## EXERCISE DIRECTIONS
Leave out every picture, and restate word for word only the lines from the one containing "Given: Minimize the Baidu Netdisk window" through the end of the material.
[Opening GIVEN INFORMATION section]
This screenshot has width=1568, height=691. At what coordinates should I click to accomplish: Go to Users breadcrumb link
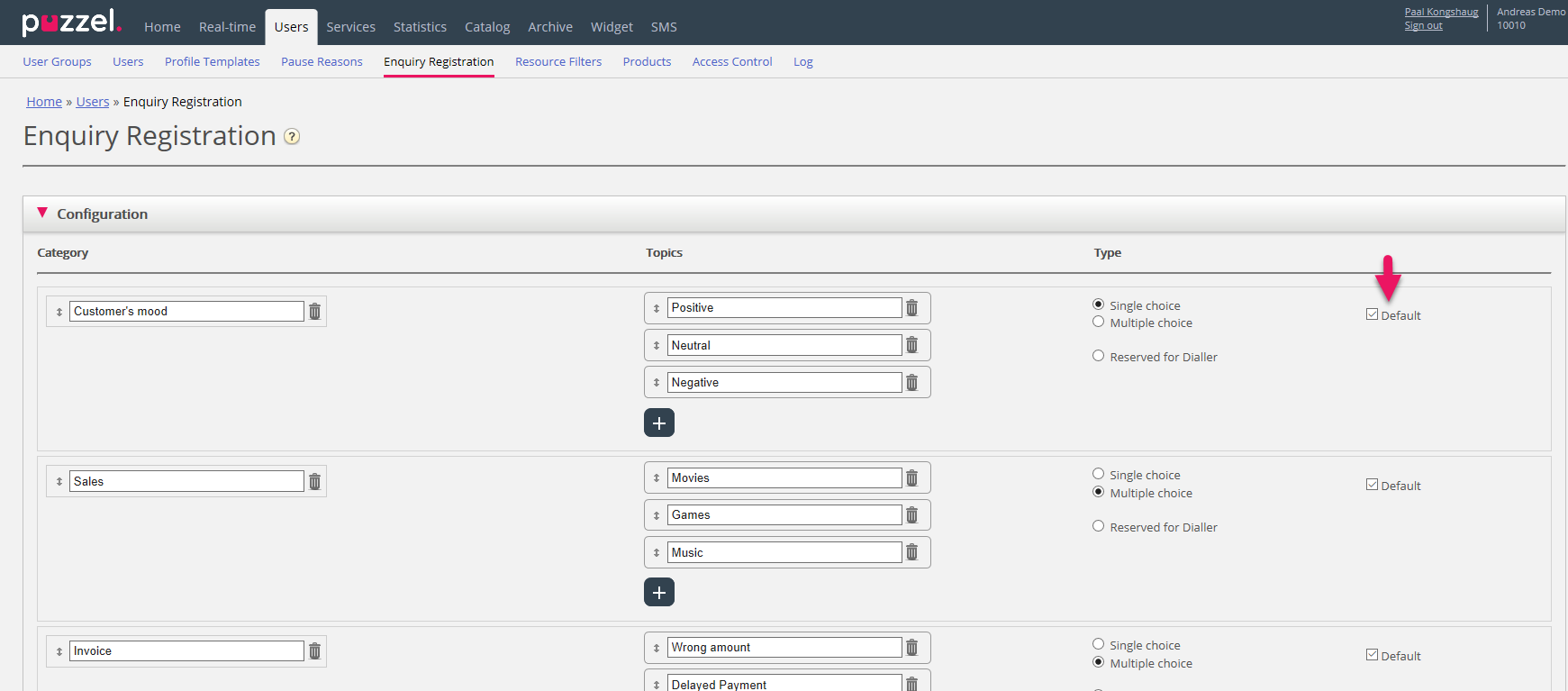tap(93, 102)
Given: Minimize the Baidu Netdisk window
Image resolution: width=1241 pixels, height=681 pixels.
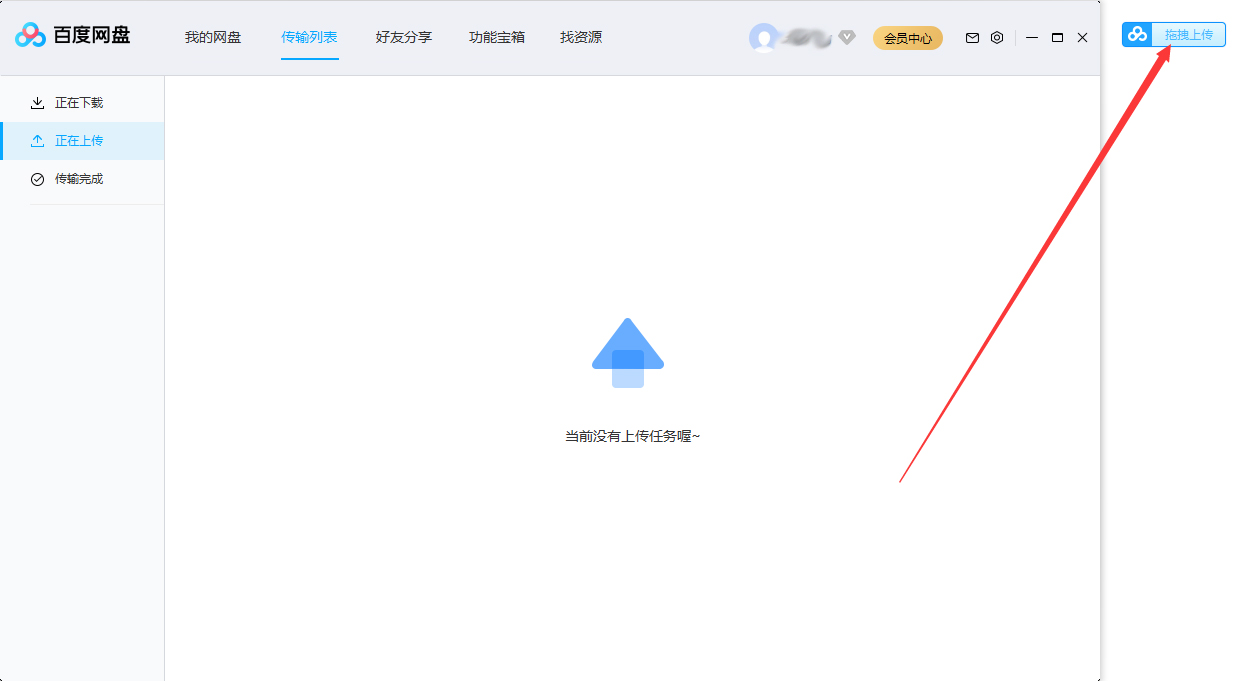Looking at the screenshot, I should pyautogui.click(x=1032, y=37).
[Closing GIVEN INFORMATION section]
## SOLUTION FOR THIS PROBLEM
Given: Minimize the Baidu Netdisk window
Image resolution: width=1241 pixels, height=681 pixels.
Looking at the screenshot, I should pyautogui.click(x=1032, y=37).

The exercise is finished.